____ Excerpted text

This is a classical training loop for ERM learning in PyTorch, plus some code for handling datasets with bias annotations. This is already implemented for you, so you can launch a training by running the following cell.

In [None]:
trainer = ERMTrainer(config)
trainer()

With the following cell, you can evaluate your model and get a visual evaluation of the model performance across each target class and subgroup.

In [None]:
from JTMD.erm_training import evaluate_model

_, performance_meter = evaluate_model(
    trainer.classifier,
    trainer.test_loader,
    trainer.num_classes,
    trainer.num_groups,
    trainer.criterion,
    config["epoch"],
    device=trainer.device,
    wb=None,
    prefix="test",
    config=config
)

performance_meter.plot_subgroup_metrics(show=True, fontsize=7, figsize=(12, 7))

Now we will see a simple Supervised Approach where we basically upsample bias-conflcting samples by using a WeightedRandomSampler for sampling mini-batches. Moreover, we upweight the loss of bias-conflicting samples and downweight the loss coming from bias-aligned samples. This is possible only when bias annotations are fully available.  

This time, we will ask you to fill in the implementation of a train_loader where mini-batches are sampled so that each subgroup is equally represented in each batch.

In [None]:
import torch

import wandb
from tqdm import tqdm
from torch.utils import data
from JTMD.methods.base_trainer import BaseTrainer
from JTMD.utils.advanced_metrics import AverageMeter, SubgroupMetricsTracker


class NaiveSupervisedTrainer(BaseTrainer):
    def __init__(self, args, **kwargs):
        super().__init__(args, **kwargs)
        self._setup_all()
        self.set_train_loader(self.args)

    def set_train_loader(self, config):
        group_counts: torch.Tensor = (
            (torch.arange(self.num_groups * self.num_classes).unsqueeze(1) == self.train_set.group_array)
            .sum(1)
            .float()
        ) # Fast way of counting members of each subgroup
        # Note that we used self.train_set.group_array, a tensor containing the group identifier
        # of each sample

        group_weights = # Fill here
        weights = # Fill here
        sampler = data.WeightedRandomSampler(
            # Fill here
            num_samples=len(self.train_set),
            replacement=True
        )

________
____ Recorded data

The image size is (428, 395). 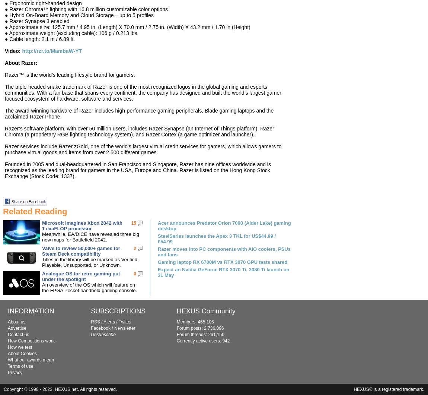 What do you see at coordinates (4, 131) in the screenshot?
I see `'Razer’s software platform, with over 50 million users, includes Razer Synapse (an Internet of Things platform), Razer Chroma (a proprietary RGB lighting technology system), and Razer Cortex (a game optimizer and launcher).'` at bounding box center [4, 131]. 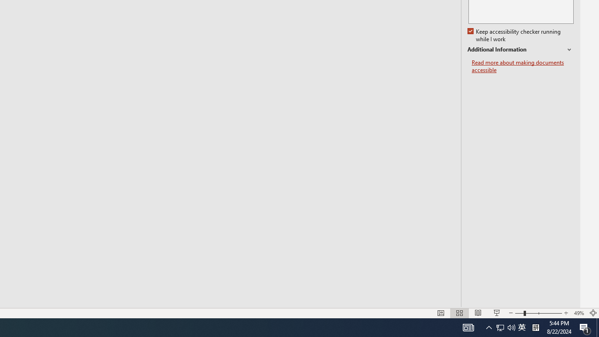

________

In the PyTorch training excerpt, list every keyword argument passed to evaluate_model along with the value each one receives.

→ Reply to the exercise:
device=trainer.device
wb=None
prefix="test"
config=config